Nuala Anne McGrail
- Irish Gold Irish Lace Irish Whiskey Irish Mist Irish Eyes Irish Love Irish Stew! Irish Cream Irish Crystal Irish Linen Irish Tiger Irish Tweed
- Author: Andrew M. Greeley
- Country: United States
- Language: English
- Genre: Mystery
- Publisher: Forge (Tor)
- Published: 1994–2009
- Media type: Print

= Nuala Anne McGrail series =

Series of mystery novels

The Nuala Anne McGrail series of mystery novels were written by Roman Catholic priest and author Andrew M. Greeley.

The novels feature Nuala Anne McGrail and her husband, Dermot Michael Coyne.

==Novels==
There are twelve novels in the series:

- Irish Gold (1994)
- Irish Lace (1996)
- Irish Whiskey (1998)
- Irish Mist (1999)
- Irish Eyes (2000)
- Irish Love (2001)
- Irish Stew! (2002)
- Irish Cream (2005)
- Irish Crystal (2006)
- Irish Linen (2007)
- Irish Tiger (2008)
- Irish Tweed (2009)

==Characters==

===Nuala Anne McGrail===

Nuala Anne McGrail (née Moire Phioulaigh Ain Mac Griel, or Marie Fionnuala Anne McGrail) is a native of Carraroe, County Galway, Ireland popular and a very successful professional singer. She is married to Chicago native Dermot Michael Coyne. They met in Ireland but maintain their principal residence in Chicago. Nuala Anne is "fey," or psychic (one of the "dark ones"), and relies on her intuition to help her solve mysteries rooted in the past.

===Dermot Michael Coyne===

Dermot Michael Coyne is the American husband of Nuala Anne McGrail. He became an accidental millionnaire at the age of 25 while working at the Chicago Mercantile Exchange, by mistakenly reversing an order. Deciding that he had no business being in that business, he retired to write. He is the primary narrator of the stories and assists Nuala Anne in solving mysteries (his photographic memory helps with historic and other relevant details), though he describes his involvement as being merely her "spear carrier."

===Their family===
Mary Anne, better known as Nellicoyne, is an avid and skilled photographer, and is also fey like her mother.

Micheal Dirmuid, named after his father and known as the Mick, is a year-and-half younger than Nellicoyne. A sports fan who loves to play with trucks, he also usually has a sketchbook in his pocket and often translates his sketches to computer graphics.

Socra Marie, a year-and-a half younger than the Mick, was a "miracle" child, beating the odds to survive a very premature birth. She is small for her age and wears glasses but makes up for it in vitality and is often referred to as the "tiny terrorist" for her unintentional skill in wreaking havoc.

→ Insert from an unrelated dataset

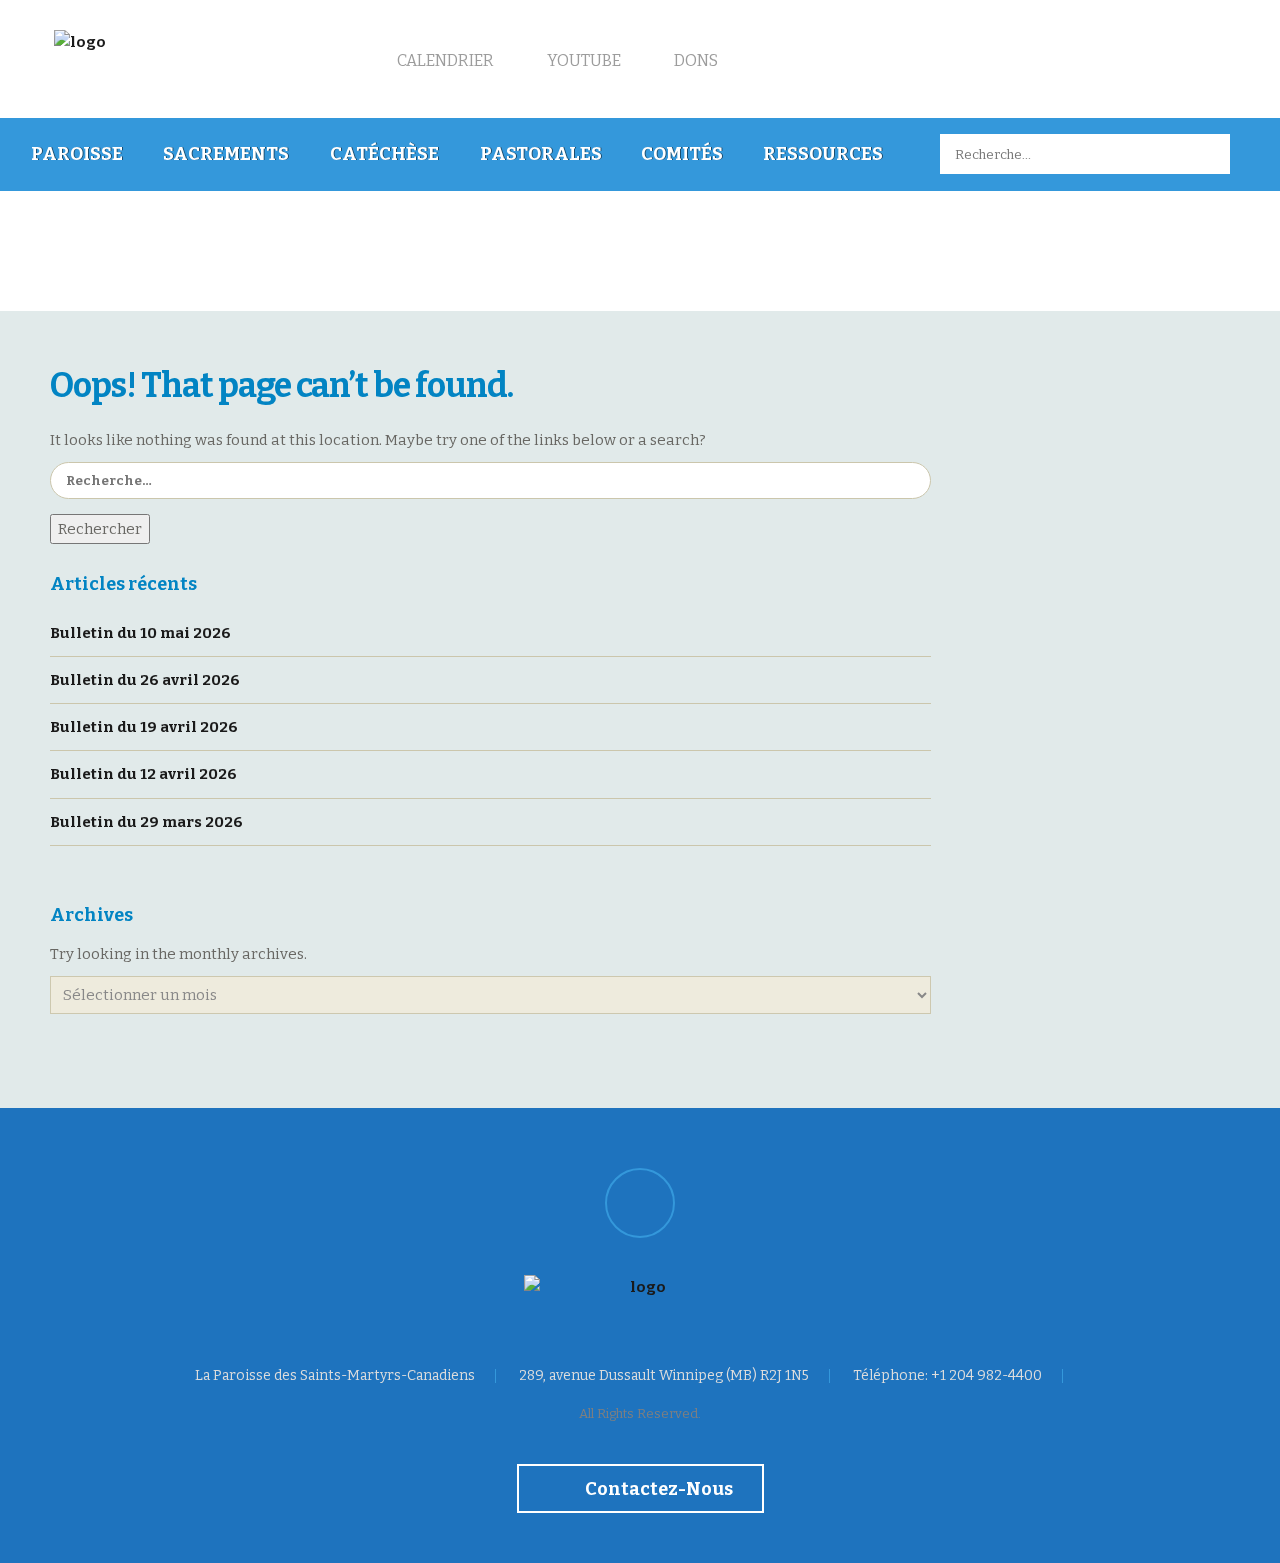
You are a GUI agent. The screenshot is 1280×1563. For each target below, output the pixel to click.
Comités (682, 154)
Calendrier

Josef Porrig (Joseph Patrick), known as Jopat, is two-and-a-half years younger than Socra Marie. He was described by one of Dermot's sisters as "just like his father, big, strong, good-looking, and useless."

Fiona, a white Irish wolfhound, formerly with the Garda, is now the self-appointed guardian of Nuala Anne and her family.

Maeve, Fiona's offspring, also white, is co-guardian of the family.

Rev. George ("Prester George") Coyne, is Dermot Michael's brother.

===Other recurring characters===
- Cardinal Sean Cronin
- Coadjutor Archbishop John Blackwood ("Blackie") Ryan
- Mike Casey
- Cindasue L. McLeod, United States Coast Guard Captain, neighbor and friend; mother of Nelliecoyne's best friend.